Ross Montgomery and Richard Johnson

(Frances Lincoln)

The Thing at 52 sits in his garden, or in his front room. Sometimes he’s at the shops. However, it seems he doesn’t have any friends. Could it be that he’d like some flowers? Then again, might he share his gravy?
It seems that within Thing’s house, there are ‘rugs made of newspaper‘ and only one chair, while his fridge holds ‘fifty jars of mustard‘ only. It’s when the pair begin to talk we realise their inner loneliness, after Thing’s suggestions that ‘All things are lonely sometimes‘.
Thereafter, what about visiting, some furniture, listening to the radio together, or maybe journeying to the seaside? Then again, what about other Things?

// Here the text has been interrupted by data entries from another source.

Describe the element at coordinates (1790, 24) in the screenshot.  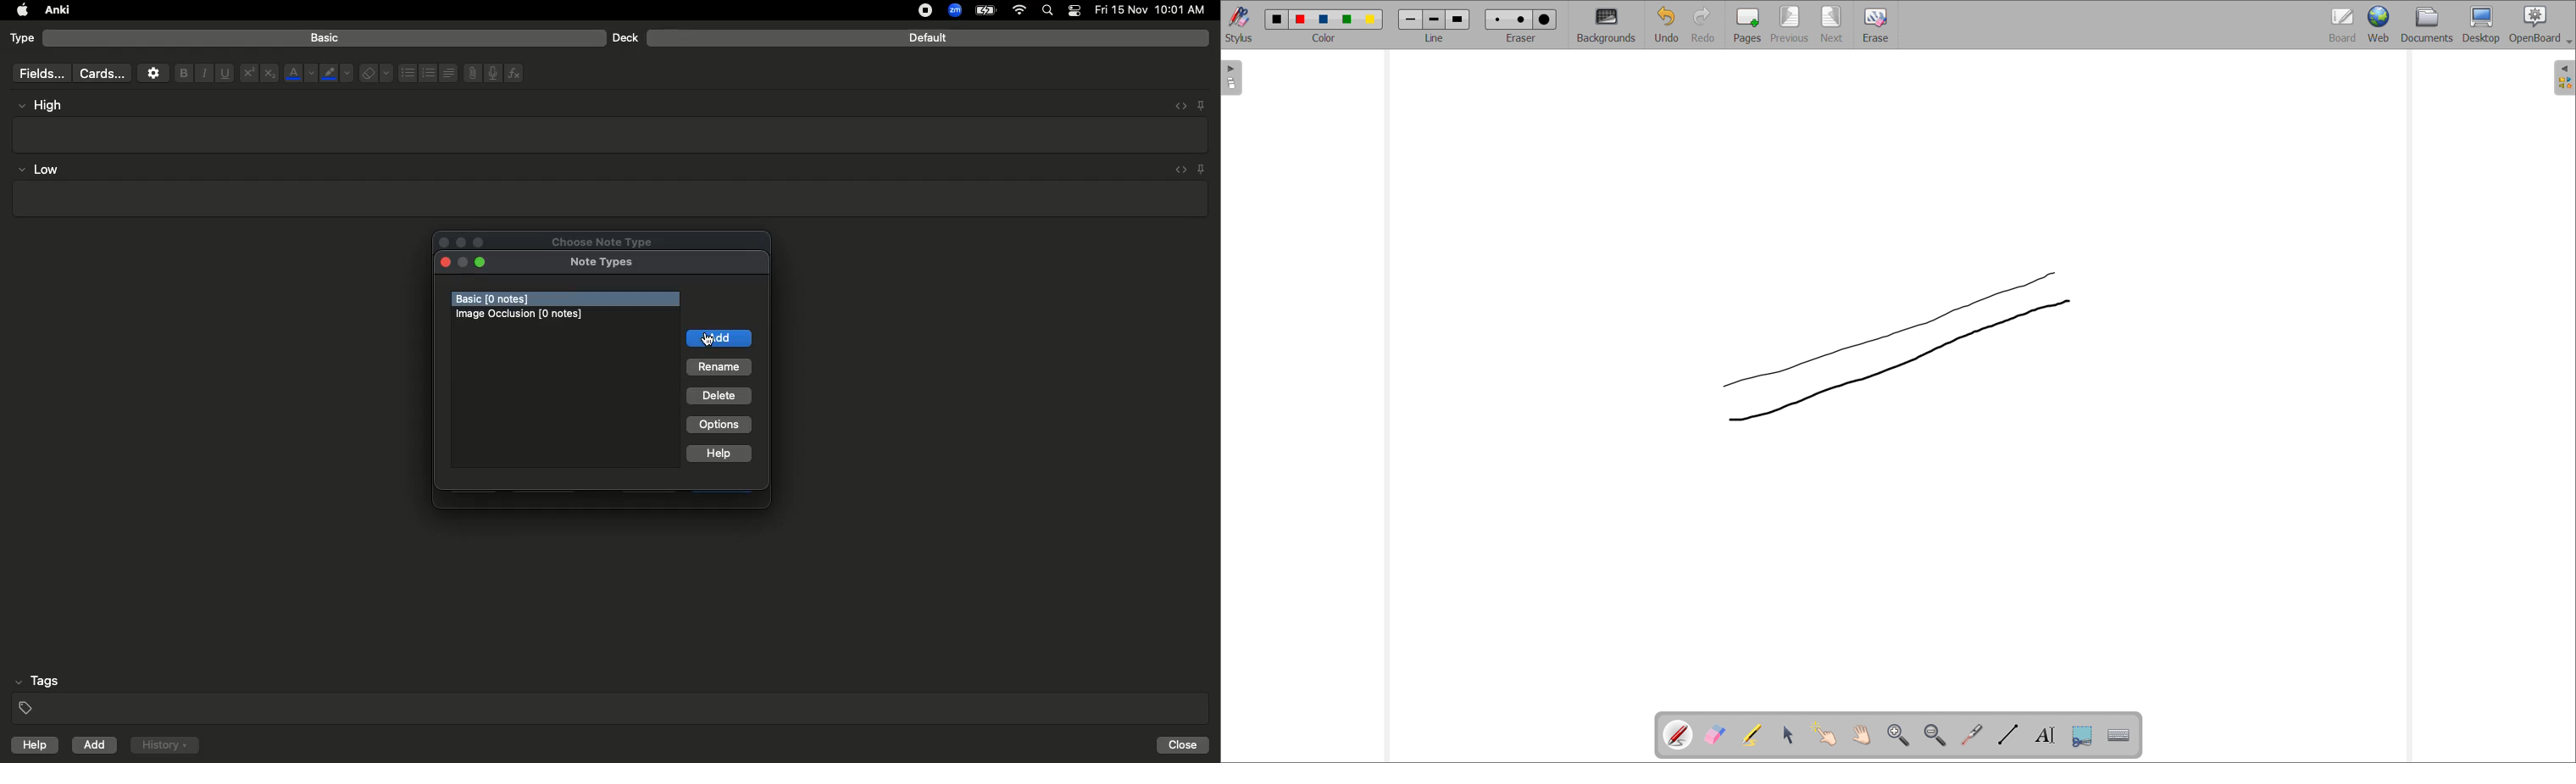
I see `previous page` at that location.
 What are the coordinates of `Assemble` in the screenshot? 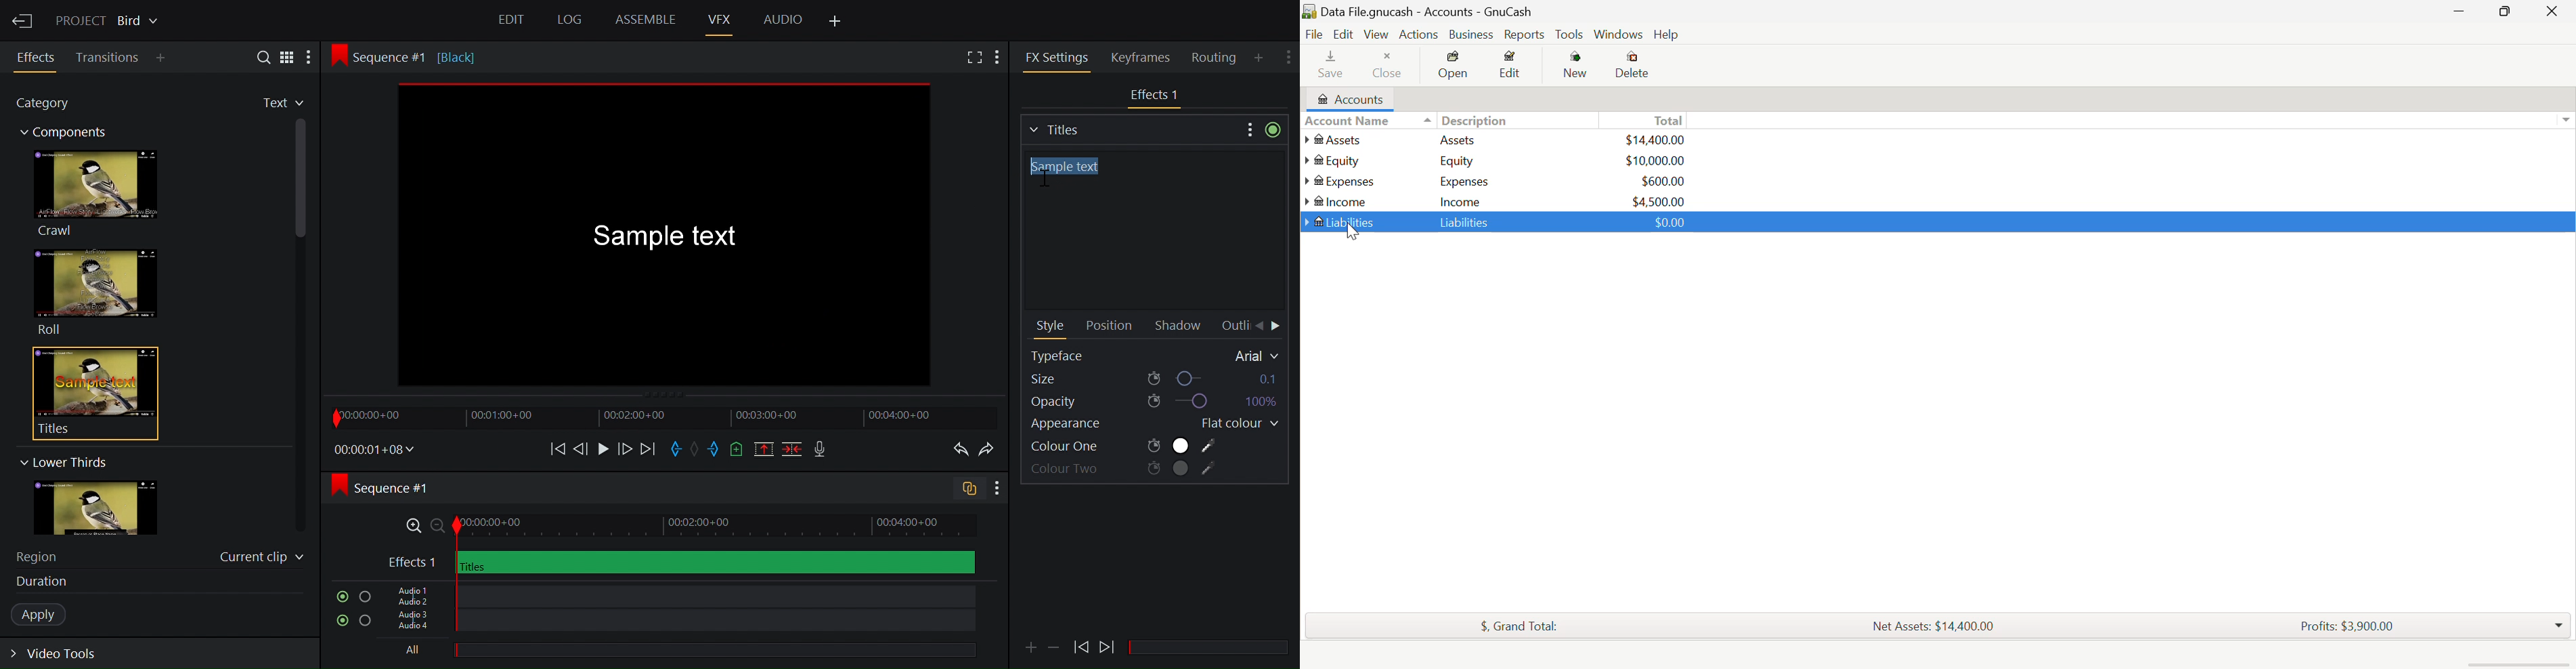 It's located at (645, 20).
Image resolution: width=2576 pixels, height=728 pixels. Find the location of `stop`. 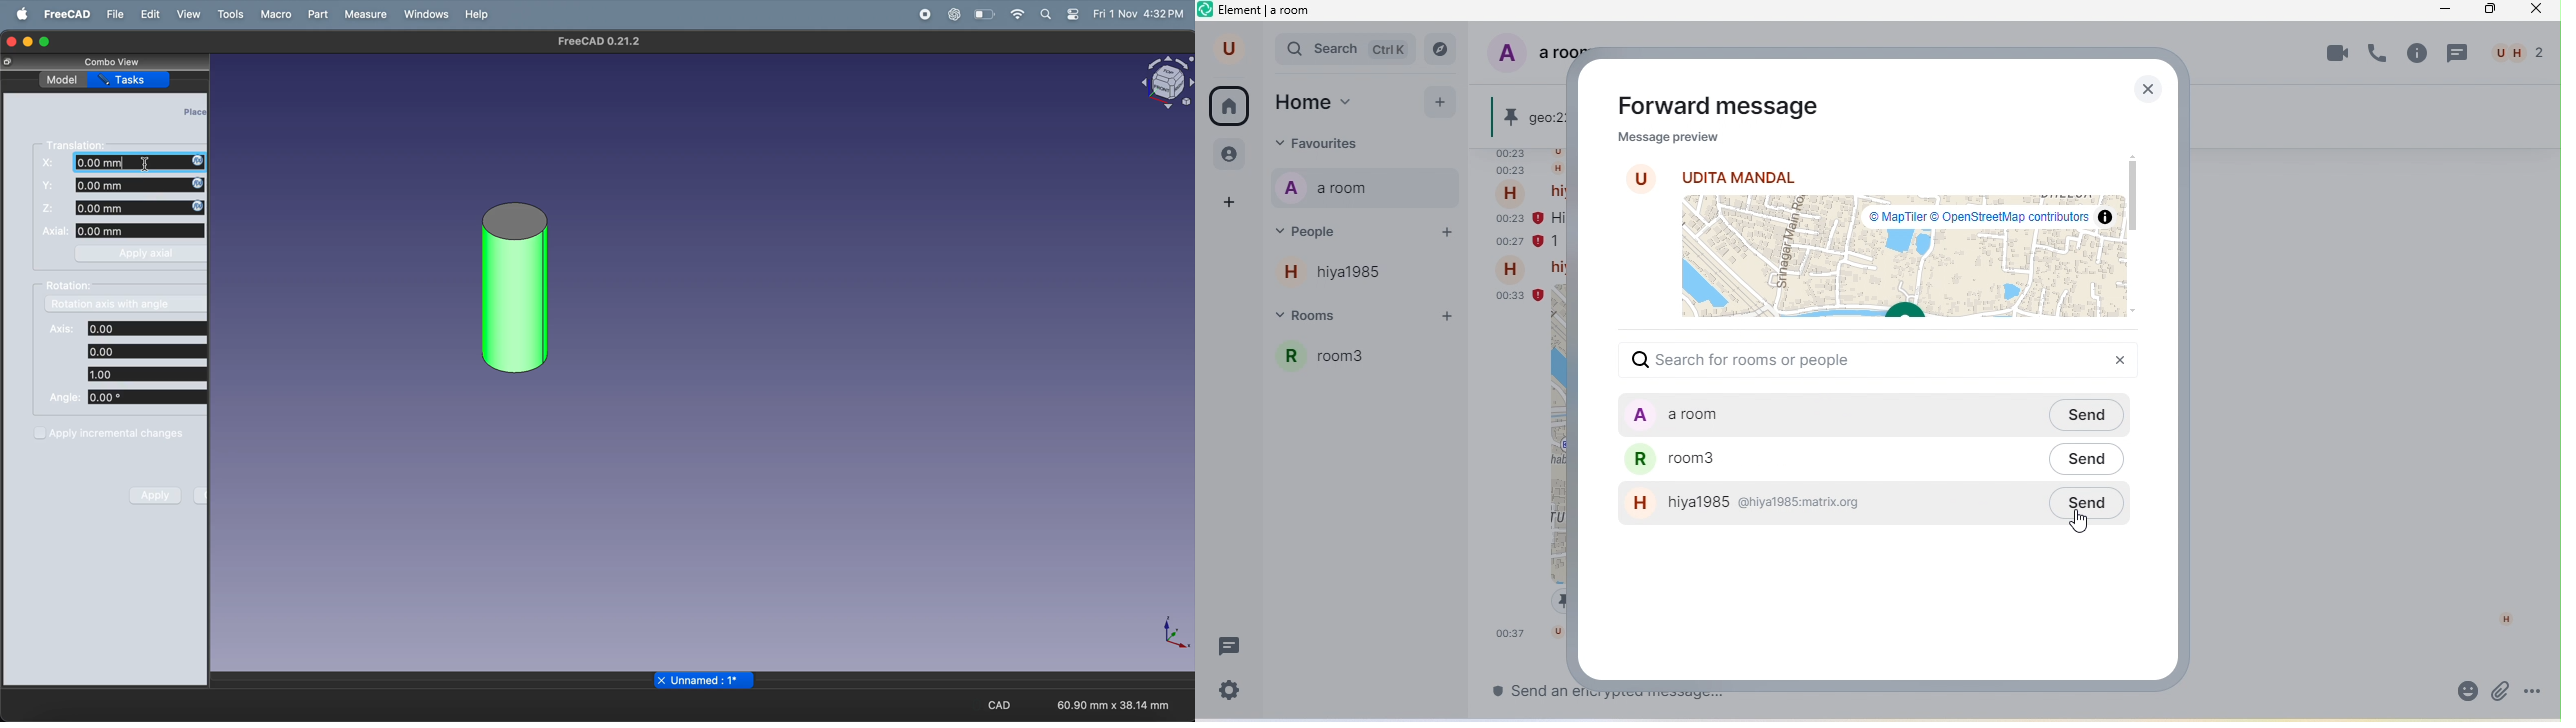

stop is located at coordinates (887, 14).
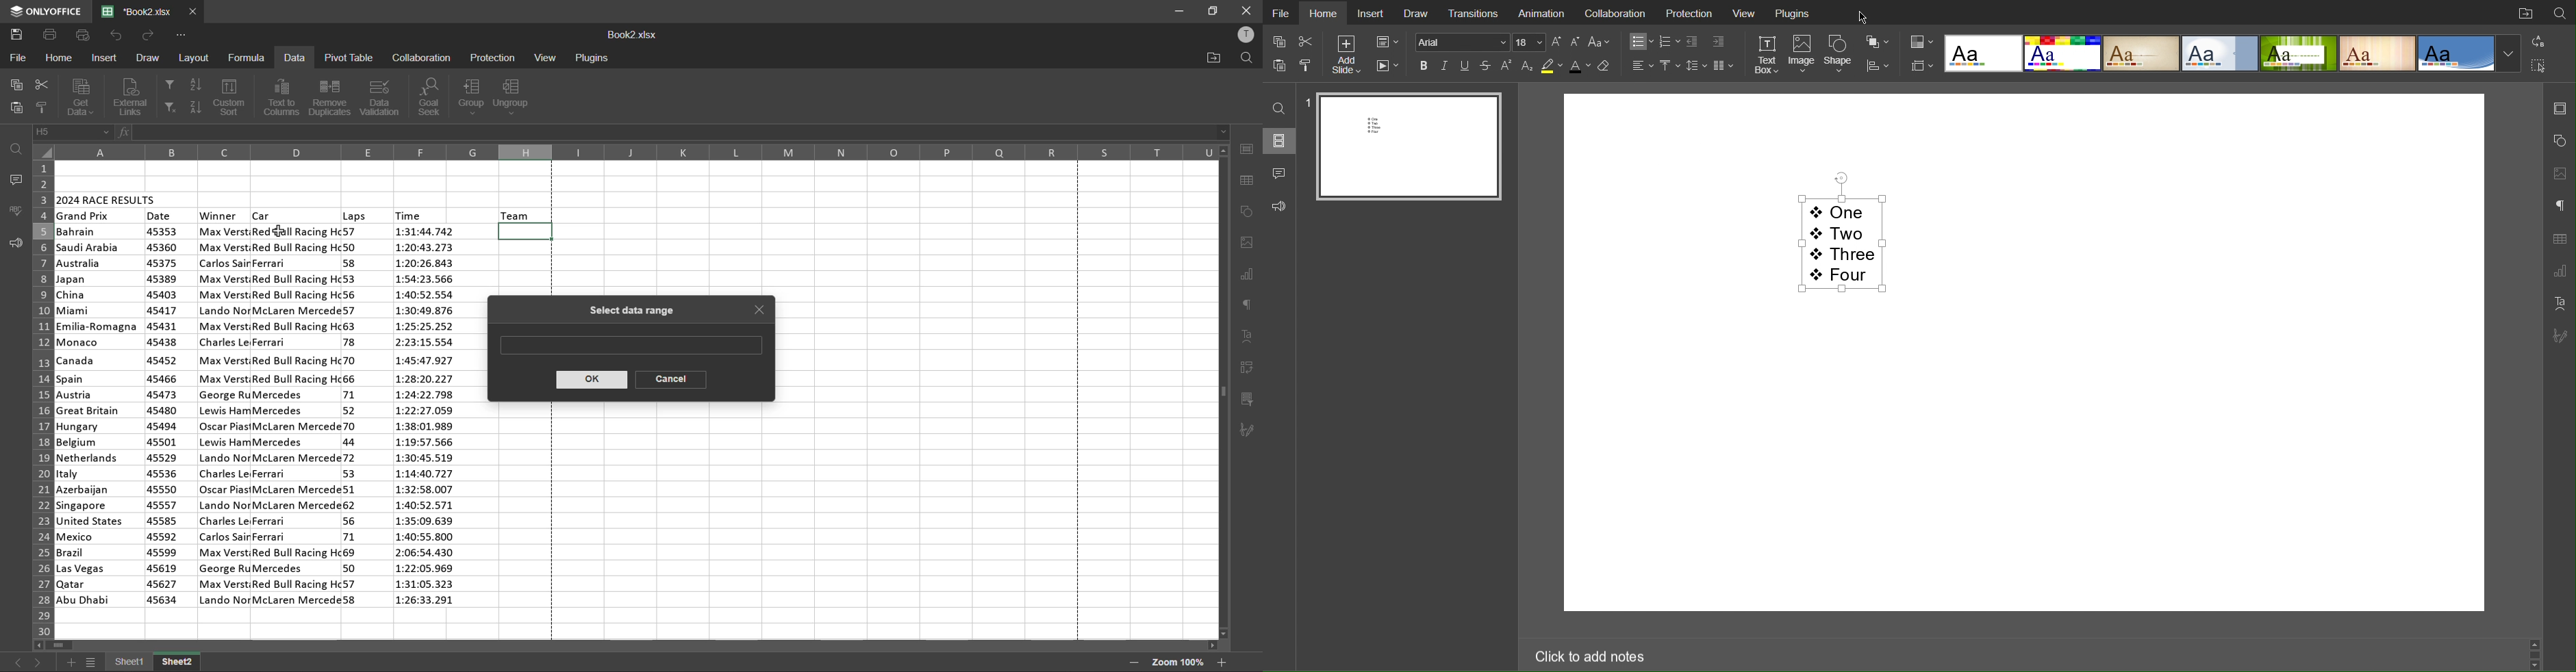  I want to click on add sheet, so click(70, 662).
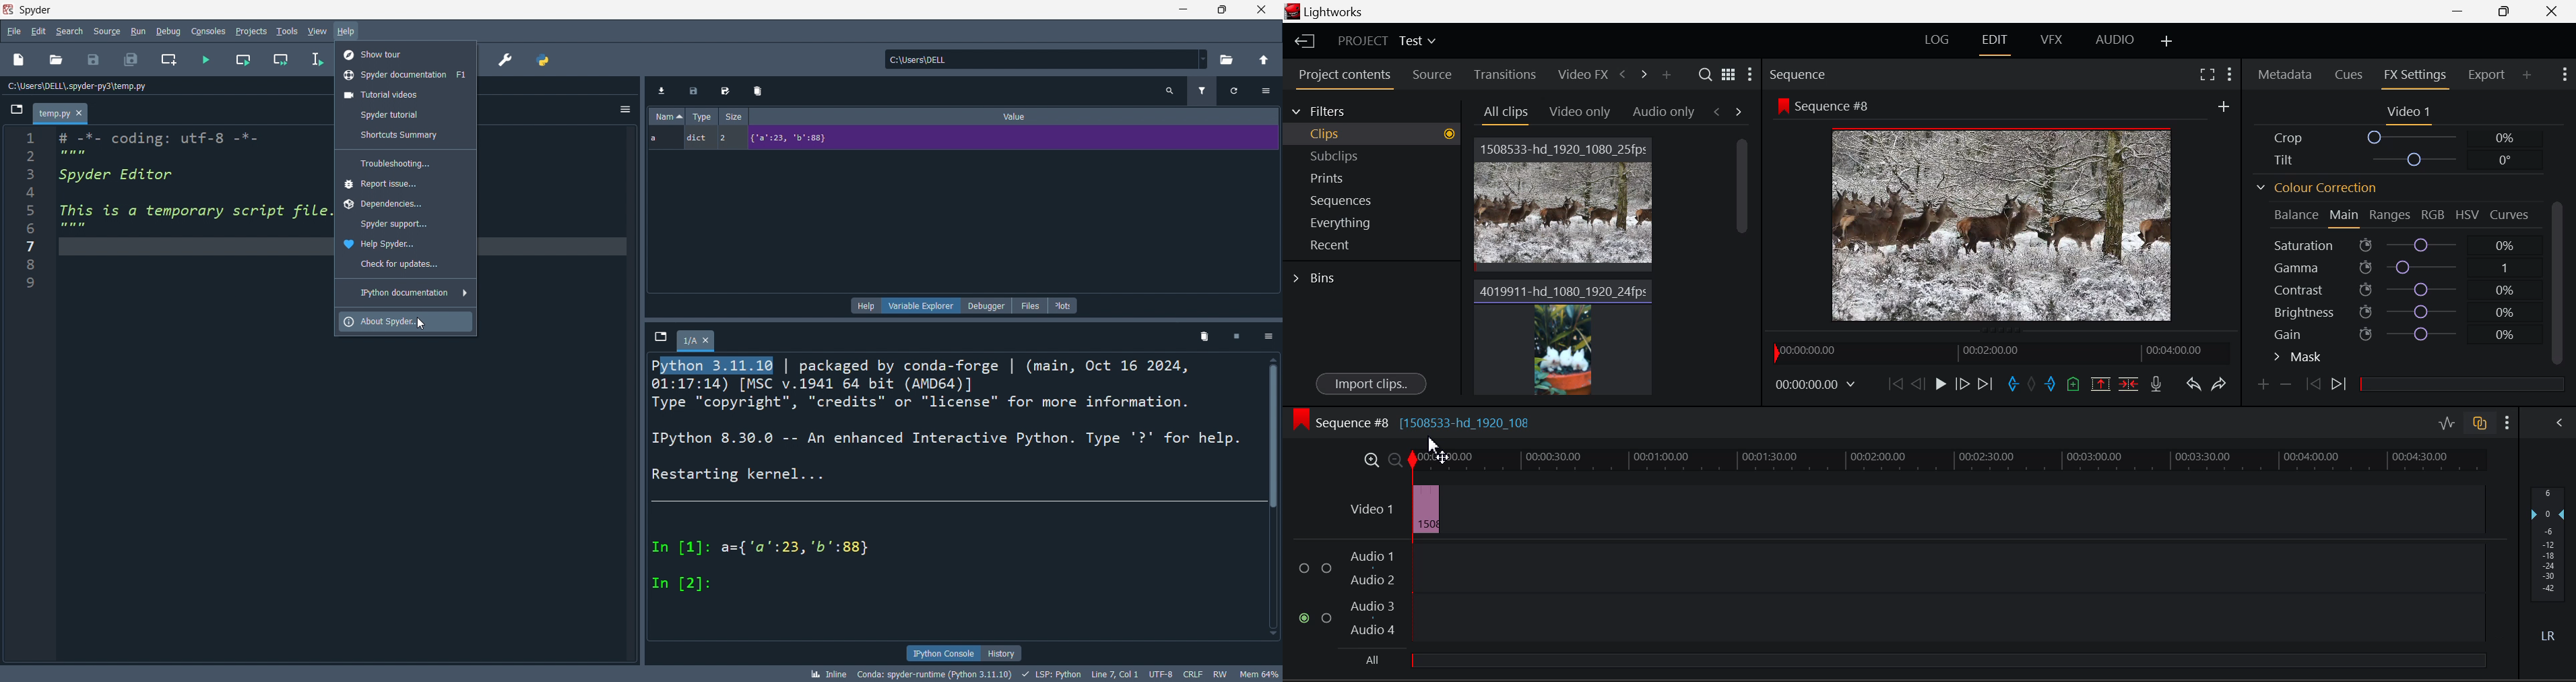  I want to click on Size, so click(735, 116).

Could they be gathered for a party where they might dance ’till midnight and dr[i]nk all the gravy’?
It seems as this friendship might last forever, yet ‘all things have to go sometime‘. Thereafter, it’s the pain of letting go, while treasuring the friendship that has built and flourished.
Like Ellie’s Dragon, The Thing at 52 is a dense, warm, glorious book about loneliness and friendship from Ross Montgomery and Richard Johnson. Bookwagon suggests that this is a picture book to linger over, read together, love and gift. We are awed by this title and recommend it highly.